▸ **Given passage**:
%%
Review: Soyo K7VTA Pro motherboard

Not everyone has DDR memory. Most people, in fact, have PC133 memory. So suppose you want to upgrade that Pentium III 600 that came with PC133 to a new CPU, but you don’t want to give up your RAM? Such options do exist, and I am reviewing one of them today, the Soyo K7VTA Pro.
PC133 memory has been the standard for the past year or so — most newly built PCs in the past year had PC133, and most SDRAM memory upgrades sold were PC133, because it didn’t cost anymore than PC100, and was backwards compatible with it. With RAM becoming so cheap, many people upgraded their RAM — I know people who added 256 megs of RAM to their machines just because of how cheap it was — and I can’t blame them. So, now there are lots of people with older machines that have hundreds of megabytes of PC133 installed — should these people ditch their memory and rush out to buy DDR memory? That is what I want to find out today, by reviewing the K7VTA Pro and comparing it to a DDR board from the same company.

The board and expansion
The K7VTA Pro is an ATX board that uses the VIAKT133A chipset. The board is a medium-sized board, slightly smaller than the Gigabyte 7DXR, but larger than the Soyo K7ADA, both of which I have reviewed previously.

For expansion, the board comes with five PCI slots, one AGP and, surprisingly, one ISA. When designing this board, it would seem Soyo realized it might be used more as an upgrade board than a board for brand new systems. As such, Soyo chose to include an ISA slot, something not present on most newer boards, allowing the use of one older ISA component, such as a modem or network card. The board has three DIMM slots capable of holding a total of 1.5 gigabytes of memory. The board has two ATA-100 connectors, allowing for up to four IDE devices to be attached.

As for external expansion, the board has two USB ports, one parallel port, two serial ports, a game port, and the inputs/outputs for the on-board sound, as well as the standard PS/2 mouse and keyboard ports. Two more USB ports may be added, but are not included with the board.

Layout and design
The layout of the board K7VTA Pro is fairly standard, and I found few issues with it. The CPU socket has several large capacitors near it, only one of which obstructs it at all, and attaching a heatsink should not be a problem. All of the PCI slots can hold full full-length cards, as can the AGP slot. The only issue here is the capacitors at the end of the last three PCI slots, which could become a problem if you have a PCI card that hangs down farther than usual. Overall, it’s an excellent design.

Documentation and configuration
The documentation of the K7VTA Pro is like the documentation to other Soyo motherboards — complete, but brief. The manual is 21 pages, and contains information on how to mount the CPU and how to configure the jumpers and switches on the board. It does not include information on how to insert RAM, attach a CPU fan, or physically install the board, although this information is easily accessed online, and if you are installing a motherboard, Soyo assumes you have a basic knowledge of the internal workings of a PC. Overall, the documentation is adequate, although it could certainly go into more detail.
%%
▸ **Problem statement**:
Rewrite the motherboard review from "PC133 memory has" up to and including "the same company.", replacing "megabytes" with "MB". The rows that come next are separate from the motherboard review.

▸ **Entries**:
%%
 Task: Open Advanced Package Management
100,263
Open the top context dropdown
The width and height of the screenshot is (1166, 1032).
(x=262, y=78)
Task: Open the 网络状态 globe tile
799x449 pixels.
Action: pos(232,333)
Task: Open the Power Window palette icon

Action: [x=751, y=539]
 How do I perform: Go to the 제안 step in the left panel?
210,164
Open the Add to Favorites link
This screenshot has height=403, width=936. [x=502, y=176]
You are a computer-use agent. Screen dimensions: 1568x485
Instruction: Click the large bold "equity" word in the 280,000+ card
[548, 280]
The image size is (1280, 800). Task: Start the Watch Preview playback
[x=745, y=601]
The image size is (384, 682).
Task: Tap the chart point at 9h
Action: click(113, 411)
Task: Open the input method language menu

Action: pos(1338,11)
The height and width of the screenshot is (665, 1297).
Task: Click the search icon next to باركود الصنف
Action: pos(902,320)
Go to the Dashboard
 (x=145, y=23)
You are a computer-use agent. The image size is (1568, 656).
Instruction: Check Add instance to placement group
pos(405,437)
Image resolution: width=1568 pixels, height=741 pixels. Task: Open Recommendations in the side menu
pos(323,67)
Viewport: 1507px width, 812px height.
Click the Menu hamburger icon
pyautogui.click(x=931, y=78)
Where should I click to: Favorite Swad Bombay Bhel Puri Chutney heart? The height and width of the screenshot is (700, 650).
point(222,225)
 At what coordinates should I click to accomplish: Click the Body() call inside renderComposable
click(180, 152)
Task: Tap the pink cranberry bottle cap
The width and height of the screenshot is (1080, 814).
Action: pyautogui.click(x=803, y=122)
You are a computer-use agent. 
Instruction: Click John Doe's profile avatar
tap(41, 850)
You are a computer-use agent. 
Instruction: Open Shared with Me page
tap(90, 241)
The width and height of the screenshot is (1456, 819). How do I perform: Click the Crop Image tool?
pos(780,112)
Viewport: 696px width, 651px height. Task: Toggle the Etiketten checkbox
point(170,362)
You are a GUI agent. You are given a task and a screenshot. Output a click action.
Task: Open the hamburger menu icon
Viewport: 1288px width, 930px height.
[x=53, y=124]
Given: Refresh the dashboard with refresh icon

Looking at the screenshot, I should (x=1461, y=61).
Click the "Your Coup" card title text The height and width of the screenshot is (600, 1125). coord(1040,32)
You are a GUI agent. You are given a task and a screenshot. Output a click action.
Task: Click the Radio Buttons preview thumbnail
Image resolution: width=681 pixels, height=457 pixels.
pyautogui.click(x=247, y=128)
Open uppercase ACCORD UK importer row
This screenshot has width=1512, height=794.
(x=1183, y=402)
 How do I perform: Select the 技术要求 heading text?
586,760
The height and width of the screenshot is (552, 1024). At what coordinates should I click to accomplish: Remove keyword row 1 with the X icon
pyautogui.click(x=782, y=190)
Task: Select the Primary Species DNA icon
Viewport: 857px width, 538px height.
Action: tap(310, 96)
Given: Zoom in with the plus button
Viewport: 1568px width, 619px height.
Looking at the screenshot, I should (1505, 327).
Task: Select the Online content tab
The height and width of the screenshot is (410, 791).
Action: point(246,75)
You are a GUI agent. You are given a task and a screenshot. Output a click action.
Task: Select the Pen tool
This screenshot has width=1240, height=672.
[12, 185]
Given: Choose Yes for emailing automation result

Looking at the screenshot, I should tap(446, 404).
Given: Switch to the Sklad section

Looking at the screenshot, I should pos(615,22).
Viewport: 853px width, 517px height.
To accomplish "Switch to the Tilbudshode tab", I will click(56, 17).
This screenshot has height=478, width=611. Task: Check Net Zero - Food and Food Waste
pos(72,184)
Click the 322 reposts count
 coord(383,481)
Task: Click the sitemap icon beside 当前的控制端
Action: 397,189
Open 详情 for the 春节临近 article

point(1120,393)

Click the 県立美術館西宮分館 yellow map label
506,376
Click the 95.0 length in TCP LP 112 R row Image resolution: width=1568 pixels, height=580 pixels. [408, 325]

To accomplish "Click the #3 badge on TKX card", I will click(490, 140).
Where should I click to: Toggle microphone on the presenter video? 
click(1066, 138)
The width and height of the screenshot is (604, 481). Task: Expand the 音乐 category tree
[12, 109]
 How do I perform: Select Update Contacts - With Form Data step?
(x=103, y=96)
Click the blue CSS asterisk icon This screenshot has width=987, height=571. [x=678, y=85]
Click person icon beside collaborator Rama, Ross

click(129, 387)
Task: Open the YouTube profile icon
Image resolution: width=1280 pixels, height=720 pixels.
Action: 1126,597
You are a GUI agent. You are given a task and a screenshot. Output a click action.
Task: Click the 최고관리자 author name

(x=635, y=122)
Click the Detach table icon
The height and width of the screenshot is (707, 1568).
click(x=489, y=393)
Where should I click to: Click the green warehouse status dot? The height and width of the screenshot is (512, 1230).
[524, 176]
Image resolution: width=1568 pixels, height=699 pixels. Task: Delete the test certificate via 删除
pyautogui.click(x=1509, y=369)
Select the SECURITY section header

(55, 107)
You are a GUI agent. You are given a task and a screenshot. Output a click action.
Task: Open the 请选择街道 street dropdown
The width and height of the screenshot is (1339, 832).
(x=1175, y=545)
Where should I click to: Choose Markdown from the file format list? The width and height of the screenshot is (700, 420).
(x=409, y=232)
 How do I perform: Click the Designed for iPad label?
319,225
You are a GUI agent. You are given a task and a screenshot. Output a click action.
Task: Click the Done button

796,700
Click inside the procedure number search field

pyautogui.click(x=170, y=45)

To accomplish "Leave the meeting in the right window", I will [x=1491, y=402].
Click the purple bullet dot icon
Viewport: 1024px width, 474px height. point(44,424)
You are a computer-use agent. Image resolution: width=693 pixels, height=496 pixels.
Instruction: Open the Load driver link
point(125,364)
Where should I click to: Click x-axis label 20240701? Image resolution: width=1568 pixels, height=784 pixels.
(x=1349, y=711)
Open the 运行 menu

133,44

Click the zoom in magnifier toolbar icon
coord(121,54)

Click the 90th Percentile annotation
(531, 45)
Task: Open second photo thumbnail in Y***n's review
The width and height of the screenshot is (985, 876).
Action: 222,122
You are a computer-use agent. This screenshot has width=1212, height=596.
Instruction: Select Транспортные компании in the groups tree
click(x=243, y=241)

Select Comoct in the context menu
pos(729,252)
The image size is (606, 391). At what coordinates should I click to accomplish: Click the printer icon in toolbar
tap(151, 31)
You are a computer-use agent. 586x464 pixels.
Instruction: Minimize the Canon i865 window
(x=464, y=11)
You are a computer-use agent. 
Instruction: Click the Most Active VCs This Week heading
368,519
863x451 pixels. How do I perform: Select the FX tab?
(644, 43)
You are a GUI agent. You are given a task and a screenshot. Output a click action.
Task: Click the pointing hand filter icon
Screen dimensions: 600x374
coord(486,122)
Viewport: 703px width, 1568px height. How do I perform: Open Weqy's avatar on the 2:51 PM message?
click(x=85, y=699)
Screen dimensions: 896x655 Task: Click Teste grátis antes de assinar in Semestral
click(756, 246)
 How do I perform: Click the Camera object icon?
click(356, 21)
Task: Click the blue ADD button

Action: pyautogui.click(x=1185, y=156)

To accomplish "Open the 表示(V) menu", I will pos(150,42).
%%
▸ **Task response**:
PC133 memory has been the standard for the past year or so — most newly built PCs in the past year had PC133, and most SDRAM memory upgrades sold were PC133, because it didn’t cost anymore than PC100, and was backwards compatible with it. With RAM becoming so cheap, many people upgraded their RAM — I know people who added 256 megs of RAM to their machines just because of how cheap it was — and I can’t blame them. So, now there are lots of people with older machines that have hundreds of MB of PC133 installed — should these people ditch their memory and rush out to buy DDR memory? That is what I want to find out today, by reviewing the K7VTA Pro and comparing it to a DDR board from the same company.